Signal processing approaches as novel tools for the clustering of N-acetyl-β-D-glucosaminidases


1 Department of Plant Protection, Faculty of Agriculture, Ferdowsi University of Mashhad, P.O. Box 1163, Mashhad, I.R. Iran

2 Faculty of Agriculture, Shahrood University of Technology, P.O. Box 316, Shahrood, I.R. Iran.

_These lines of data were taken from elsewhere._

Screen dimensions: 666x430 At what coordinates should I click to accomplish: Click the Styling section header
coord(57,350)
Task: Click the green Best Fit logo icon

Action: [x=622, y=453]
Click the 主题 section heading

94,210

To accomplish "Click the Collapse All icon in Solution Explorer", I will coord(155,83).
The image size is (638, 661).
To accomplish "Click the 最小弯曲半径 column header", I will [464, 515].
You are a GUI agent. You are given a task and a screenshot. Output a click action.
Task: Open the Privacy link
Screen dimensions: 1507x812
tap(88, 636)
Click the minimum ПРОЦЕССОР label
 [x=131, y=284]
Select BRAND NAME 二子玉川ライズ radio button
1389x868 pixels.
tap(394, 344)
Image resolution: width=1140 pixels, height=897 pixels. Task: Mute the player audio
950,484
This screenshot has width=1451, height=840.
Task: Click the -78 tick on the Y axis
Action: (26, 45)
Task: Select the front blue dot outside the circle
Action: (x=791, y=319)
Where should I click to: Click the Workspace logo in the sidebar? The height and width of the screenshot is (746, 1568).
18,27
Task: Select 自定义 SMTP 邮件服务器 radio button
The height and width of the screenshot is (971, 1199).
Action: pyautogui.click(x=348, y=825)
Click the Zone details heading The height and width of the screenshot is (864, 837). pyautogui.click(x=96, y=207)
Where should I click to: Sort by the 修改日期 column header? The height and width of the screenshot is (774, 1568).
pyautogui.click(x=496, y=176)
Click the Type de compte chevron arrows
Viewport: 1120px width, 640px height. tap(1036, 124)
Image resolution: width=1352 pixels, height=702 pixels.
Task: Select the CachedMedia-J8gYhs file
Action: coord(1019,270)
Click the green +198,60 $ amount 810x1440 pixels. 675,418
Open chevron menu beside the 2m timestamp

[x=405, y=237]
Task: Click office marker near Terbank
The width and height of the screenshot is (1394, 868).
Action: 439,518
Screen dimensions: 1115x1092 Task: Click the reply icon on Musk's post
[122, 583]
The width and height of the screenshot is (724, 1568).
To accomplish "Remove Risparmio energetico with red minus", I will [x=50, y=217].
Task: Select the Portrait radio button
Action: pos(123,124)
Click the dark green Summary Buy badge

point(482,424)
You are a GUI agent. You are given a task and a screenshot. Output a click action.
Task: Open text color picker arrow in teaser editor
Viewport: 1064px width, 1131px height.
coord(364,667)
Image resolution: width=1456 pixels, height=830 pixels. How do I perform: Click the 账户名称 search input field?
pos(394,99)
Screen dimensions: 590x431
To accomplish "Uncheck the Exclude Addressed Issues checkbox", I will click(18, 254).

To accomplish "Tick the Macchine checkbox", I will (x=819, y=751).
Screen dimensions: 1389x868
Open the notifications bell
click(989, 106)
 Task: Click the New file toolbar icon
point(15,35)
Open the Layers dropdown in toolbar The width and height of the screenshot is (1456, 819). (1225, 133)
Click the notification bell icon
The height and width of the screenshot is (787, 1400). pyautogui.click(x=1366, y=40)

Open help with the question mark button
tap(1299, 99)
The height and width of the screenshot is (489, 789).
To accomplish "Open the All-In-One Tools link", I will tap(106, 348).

3 School of Mining, Petroleum and Geophysics Engineering, Shahrood University of Technology, P.O. Box 316, Shahrood, I.R. Iran.


Nowadays, the clustering of proteins and enzymes in particular, are one of the most popular topics in bioinformatics. Increasing number of chitinase genes from different organisms and their sequences have been
identified. So far, various mathematical algorithms for the clustering of chitinase genes have been used but
most of them seem to be confusing and sometimes insufficient. In the present study, as a first step, different
amino acids participating in panoply of chitinases, as a model protein, obtained from the NCBI GenBank,
were digitized. Digitized data were normalized to the signal energy. Normalized data decomposed using
mother wavelet bior 5.5 to approximation (a1) and details (d1), at the first level. Corresponded coefficients
have been obtained and cross correlation between normalized, a1 and d1 coefficients of amino acid
sequences were calculated. Maximum correlation was selected as similarity index and corresponded cladogram
trees were made. The results of this study showed that more optimal and reliable cladogram tree
can be produced and better discrimination observed from d1 coefficients compared to normalized
sequences and opposed to a1 coefficients. Using suggested approach, the cladogram tree made from d1
coefficients not only had more validity but also the drawback of the classic cladogram tree has been improved.